He adds that by removing the juvenile trees, this also creates the potential to shorten the rotation for the remaining trees, so they can achieve merchantability and increase their product values sooner. This potential exists for numerous forest types in Canada when this silvicultural treatment is applied, says Sidders.
The machines used in this application are units with front-mounted mulchers and chippers.
Sidders says the new opportunity exists in the recovery of the biomass for direct bioenergy (heat and power) use, solid wood fuels such as wood pellets, pucks or logs, liquid fuels, or bio-products for landscape or site remediation.
As part of its woody biomass for bioenergy and inventory programs—as well as its wood biomass supply chain optimization program—CWFC will be conducting research and developing studies over the next two seasons testing new applications related to mechanical thinning of juvenile trees to achieve two objectives. The first objective is to develop and demonstrate techniques that enhance stand vigour by reducing density and sustainability risk; the second is to recover biomass for other values that Sidders says “should basically offset the cost of the treatment”.
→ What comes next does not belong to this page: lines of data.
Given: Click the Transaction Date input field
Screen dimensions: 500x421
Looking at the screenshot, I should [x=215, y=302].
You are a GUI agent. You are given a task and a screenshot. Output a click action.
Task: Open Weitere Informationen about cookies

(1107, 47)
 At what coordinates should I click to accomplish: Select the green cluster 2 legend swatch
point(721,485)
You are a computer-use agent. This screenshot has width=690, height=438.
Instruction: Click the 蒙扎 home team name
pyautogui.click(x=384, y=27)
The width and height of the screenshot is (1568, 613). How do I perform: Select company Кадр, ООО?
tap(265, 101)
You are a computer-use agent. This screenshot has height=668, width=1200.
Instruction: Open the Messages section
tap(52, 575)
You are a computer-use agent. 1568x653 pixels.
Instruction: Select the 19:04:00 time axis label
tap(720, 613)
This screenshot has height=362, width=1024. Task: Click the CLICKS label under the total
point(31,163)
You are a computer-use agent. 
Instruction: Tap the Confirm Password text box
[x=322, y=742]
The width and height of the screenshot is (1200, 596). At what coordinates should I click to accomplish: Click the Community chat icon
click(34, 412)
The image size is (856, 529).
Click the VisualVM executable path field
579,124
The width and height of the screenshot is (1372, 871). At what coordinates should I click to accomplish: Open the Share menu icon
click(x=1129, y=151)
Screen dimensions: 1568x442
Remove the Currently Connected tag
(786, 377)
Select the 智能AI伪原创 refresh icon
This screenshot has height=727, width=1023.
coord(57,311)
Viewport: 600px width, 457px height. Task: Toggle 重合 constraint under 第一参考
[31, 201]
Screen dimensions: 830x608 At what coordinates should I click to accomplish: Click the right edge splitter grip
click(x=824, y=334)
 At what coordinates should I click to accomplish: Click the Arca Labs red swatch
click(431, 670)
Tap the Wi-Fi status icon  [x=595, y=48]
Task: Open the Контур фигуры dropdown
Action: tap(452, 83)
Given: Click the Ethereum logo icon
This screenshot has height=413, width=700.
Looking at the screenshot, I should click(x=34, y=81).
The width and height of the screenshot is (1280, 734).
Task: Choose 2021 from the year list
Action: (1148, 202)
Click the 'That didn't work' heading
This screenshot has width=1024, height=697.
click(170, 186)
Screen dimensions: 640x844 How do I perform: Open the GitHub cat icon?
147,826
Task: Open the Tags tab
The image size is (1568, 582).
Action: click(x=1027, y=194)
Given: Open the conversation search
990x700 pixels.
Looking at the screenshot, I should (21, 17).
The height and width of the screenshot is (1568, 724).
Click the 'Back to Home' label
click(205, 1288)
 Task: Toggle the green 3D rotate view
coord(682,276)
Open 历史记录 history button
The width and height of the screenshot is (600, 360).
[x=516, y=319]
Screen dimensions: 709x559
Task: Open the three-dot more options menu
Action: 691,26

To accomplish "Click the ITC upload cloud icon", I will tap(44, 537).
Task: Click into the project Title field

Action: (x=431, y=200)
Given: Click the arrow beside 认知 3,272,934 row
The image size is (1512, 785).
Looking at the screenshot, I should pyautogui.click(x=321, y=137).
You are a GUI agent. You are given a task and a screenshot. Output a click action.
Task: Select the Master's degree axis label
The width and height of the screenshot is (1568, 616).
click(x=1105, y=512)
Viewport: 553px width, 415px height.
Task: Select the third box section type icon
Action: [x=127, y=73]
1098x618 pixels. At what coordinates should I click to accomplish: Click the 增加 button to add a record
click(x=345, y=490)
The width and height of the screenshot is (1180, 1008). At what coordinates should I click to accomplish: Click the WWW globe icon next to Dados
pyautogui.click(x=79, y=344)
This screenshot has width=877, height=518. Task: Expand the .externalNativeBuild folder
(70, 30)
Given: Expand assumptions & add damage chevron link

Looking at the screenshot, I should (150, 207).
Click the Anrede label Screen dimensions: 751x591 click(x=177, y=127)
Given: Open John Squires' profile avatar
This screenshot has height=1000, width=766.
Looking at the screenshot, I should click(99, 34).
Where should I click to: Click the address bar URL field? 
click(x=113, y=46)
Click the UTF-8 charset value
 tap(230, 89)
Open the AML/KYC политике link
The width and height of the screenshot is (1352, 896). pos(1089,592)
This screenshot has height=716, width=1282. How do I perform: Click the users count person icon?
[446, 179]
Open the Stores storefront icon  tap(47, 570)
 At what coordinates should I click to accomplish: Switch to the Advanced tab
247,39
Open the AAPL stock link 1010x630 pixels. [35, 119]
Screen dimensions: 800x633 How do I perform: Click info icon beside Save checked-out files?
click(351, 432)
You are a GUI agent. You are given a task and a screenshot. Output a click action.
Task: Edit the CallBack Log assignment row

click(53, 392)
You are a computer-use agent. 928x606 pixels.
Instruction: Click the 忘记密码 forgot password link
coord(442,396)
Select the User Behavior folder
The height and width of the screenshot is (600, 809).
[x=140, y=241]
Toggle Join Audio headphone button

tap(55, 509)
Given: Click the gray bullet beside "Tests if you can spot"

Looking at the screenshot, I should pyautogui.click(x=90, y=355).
Historically, there has been an issue related to wildfire or natural disturbance in Canada’s high density softwood forests, primarily with jackpine and lodgepole pine. In the late 1980s and early 1990s, the Canadian Forest Service (CFS) and forest companies, in co-operation with provincial governments in the Prairie provinces as well as the Northwest Territories, investigated techniques such as mechanical thinning to reduce the cost of brush sawing using manual labor, to try to reduce the density of these stands. This also enhanced the vigour of these stands, and reduced their risk to fires and insect infestation.
“To date, the experience shows that we can reduce the cost significantly, and we can operate in quite a variety of site conditions, harvesting juvenile wood consisting primarily of juvenile pine species less than five metres in height with densities of 20,000 to 60,000 per hectare,” says Sidders. “After 20 years of growth post strip thinning, we see risk reduction, increased vigour on the sites and they are now being treated as long-term research sites to validate that the growth response has been enhanced, and the treatment was successful and cost effective.”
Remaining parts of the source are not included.